##### RECORDS PROVIDED
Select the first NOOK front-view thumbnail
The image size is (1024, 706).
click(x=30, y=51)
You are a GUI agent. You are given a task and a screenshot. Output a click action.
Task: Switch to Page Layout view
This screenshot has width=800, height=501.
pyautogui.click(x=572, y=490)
##########
##### RECORDS PROVIDED
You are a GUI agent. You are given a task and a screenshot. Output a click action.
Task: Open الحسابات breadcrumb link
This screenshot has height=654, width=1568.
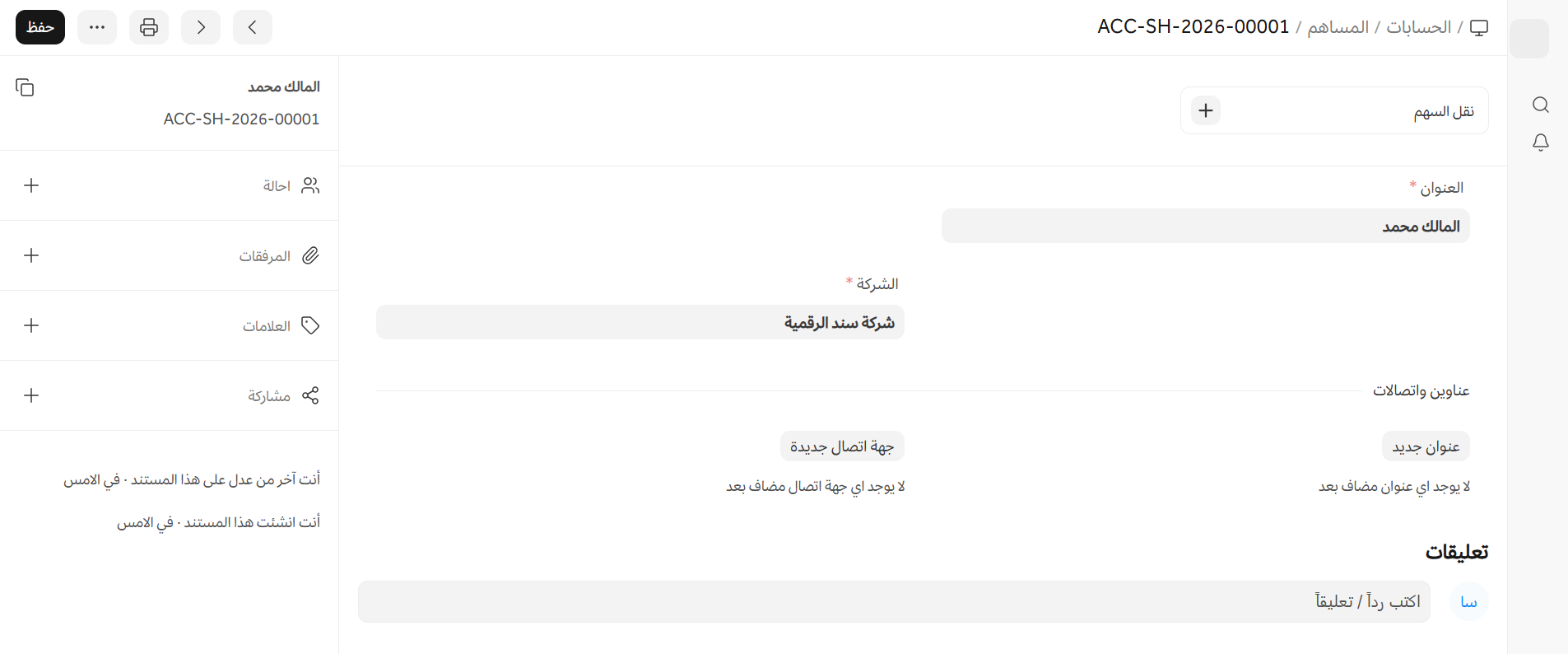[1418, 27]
##########
→ **OBJECTIVE**: Begin at the line of the records that contains "Select the first NOOK front-view thumbnail" and stop after the line that contains "pyautogui.click(x=572, y=490)". Set out those lines as a numbered list, leaving out any blank lines.

→ **OUTPUT**:
1. Select the first NOOK front-view thumbnail
2. The image size is (1024, 706).
3. click(x=30, y=51)
4. You are a GUI agent. You are given a task and a screenshot. Output a click action.
5. Task: Switch to Page Layout view
6. This screenshot has width=800, height=501.
7. pyautogui.click(x=572, y=490)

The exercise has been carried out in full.